There was lots of language aimed at a Labour landgrab he even mentioned Hull, Knowsley and north Wales and he repeatedly talked of the “northern powerhouse”. School reforms were about hitting back at complaints of a government in paralysis by instead pushing ahead with major policies, and saying that this budget was for the next generation too, not just for older Tory voters. But did a more centrist Osborne do enough to please his party, even those campaigning for a British exit from the EU? Some measures were clearly hits.
Outers in the party could be annoyed by the section on the EU not least the suggestion that the OBR had warned about the impact of Brexit. But one Eurosceptic MP said he felt the chancellor had put it as “delicately” as possible. The energy minister, Andrea Leadsom, who wants the UK to leave the EU, was quick to praise her colleague, particularly for the homelessness measures. “Good to see focus on solving some real social problems,” she said, adding that she was pleased to see action for small business.

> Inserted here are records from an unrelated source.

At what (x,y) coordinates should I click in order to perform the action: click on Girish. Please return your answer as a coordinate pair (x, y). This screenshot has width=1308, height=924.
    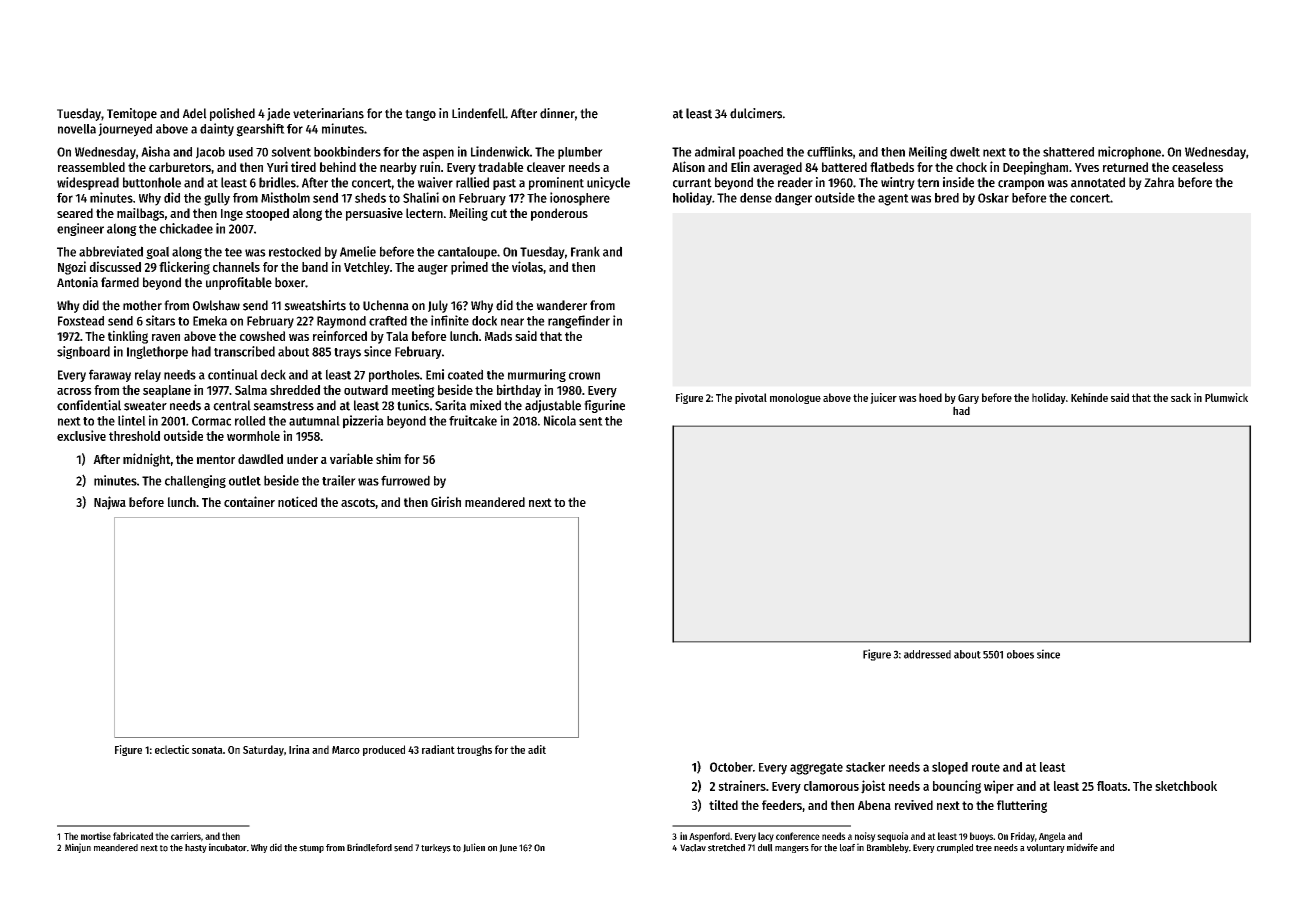
    Looking at the image, I should click on (446, 501).
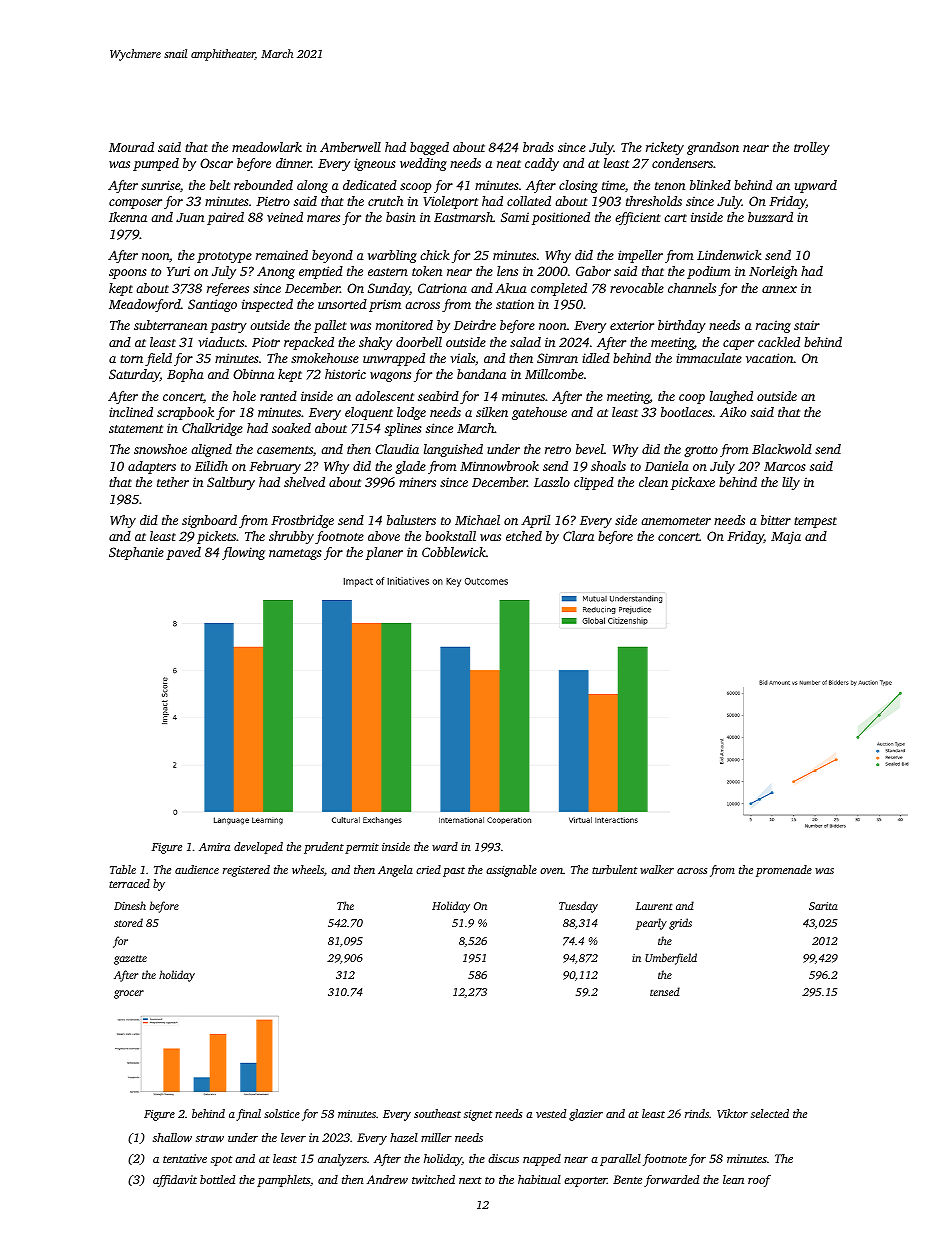 The height and width of the screenshot is (1233, 952). I want to click on meadowlark, so click(267, 147).
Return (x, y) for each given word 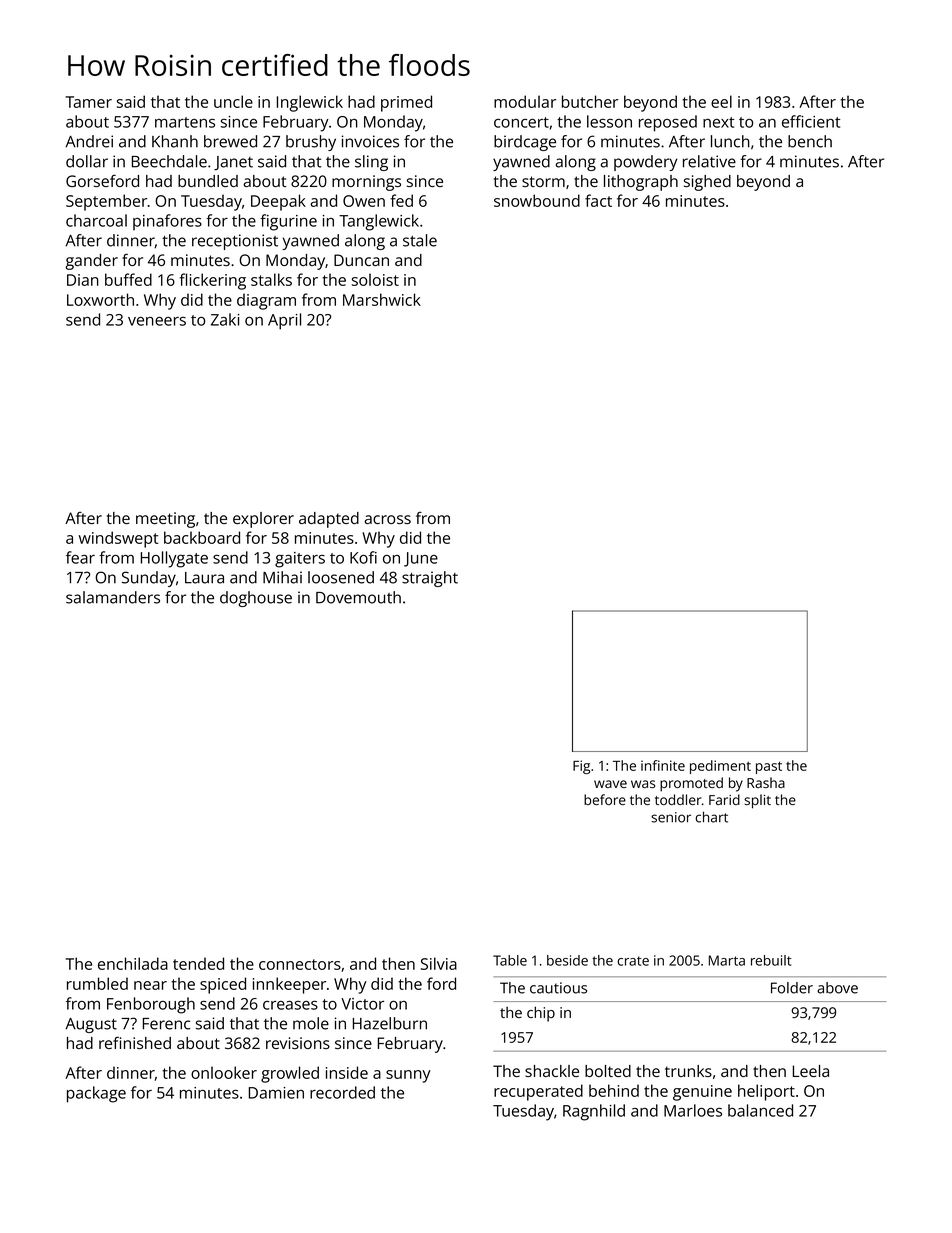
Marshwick (382, 299)
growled (290, 1074)
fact (598, 200)
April (284, 321)
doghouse (256, 599)
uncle (233, 101)
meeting (165, 520)
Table (510, 960)
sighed (707, 183)
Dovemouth (358, 597)
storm (543, 181)
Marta (727, 960)
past (769, 767)
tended (198, 963)
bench (810, 141)
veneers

But there was plenty of meat for the backbenches too changes to rates to help small business, a cut in corporation tax, a freeze in fuel duty and Isa reforms to help savers. Graham Brady, chair of the Conservatives’ 1922 committee, said he also welcomed “rate relief for small businesses ... measures to help savers ... and infrastructure investment in the north”.
Osborne had a difficult task to keep backbenchers happy while continuing with his drive to keep Britain in the EU, and cope with terrible economic figures. And the ultimate slab of Tory red meat a fuel duty freeze was greeted with a backbench roar.
He tried to navigate a tricky path keeping twitchy backbenchers happy, while placing himself on the liberal wing of his party. As for the sugar tax, one way of interpreting it is as an eyecatching centrepiece to take the attention away from the poor economic news that had also been laid bare. But the sugar tax? Osborne said he felt he simply could not avoid the issue, however unConservative it felt to try to influence consumption behaviour with a levy. A number of MPs were not so sure about that. “Why?” asked one, insisting it was “grossly illiberal”.
One new MP, Will Quince, dismissed it as the worst form of “nanny statism” and said there was no evidence that it worked. But that is not going to make him dislike Osborne.
“The thing that impresses me about George is how approachable he is for backbench MPs,” said Quince, who was given the chance to sit down with the chancellor before the budget and air his ideas.
Related: George Osborne conjures up a budget trick, but it's not a very good one
“I didn’t get what I wanted in this budget,” said Quince, but he did in the autumn statement after urging Osborne to divert money from the tampon tax to women’s charities and spend money on tending war graves. He said it was refreshing how much time the chancellor gave to newer MPs.
Others said Osborne did, just about, manage to avoid irritating Brexit campaigners too much despite highlighting the OBR warning of the uncertainty of the UK’s EU future. “It was very mild,” said Bernard Jenkin, a leading leave voice. “‘Could’, ‘might’ ... He had to say something. It was as little as he could say.”
By the end of the speech, it felt like Osborne may have done more damage with backbenchers concerned about sweeping cuts to disability benefits than with those wanting Britain to end its EU membership.
But what did any of it mean for his leadership chances? Can he convince a party that sits to his right politically to back him as a leader reaching out to voters to his left?
Not everyone is convinced. “Do you know the last time that a ‘favourite’ for the Conservative leadership actually secured it?” asked one backbencher. “1955.” So it is Anthony Eden’s footsteps Osborne will hope to follow in.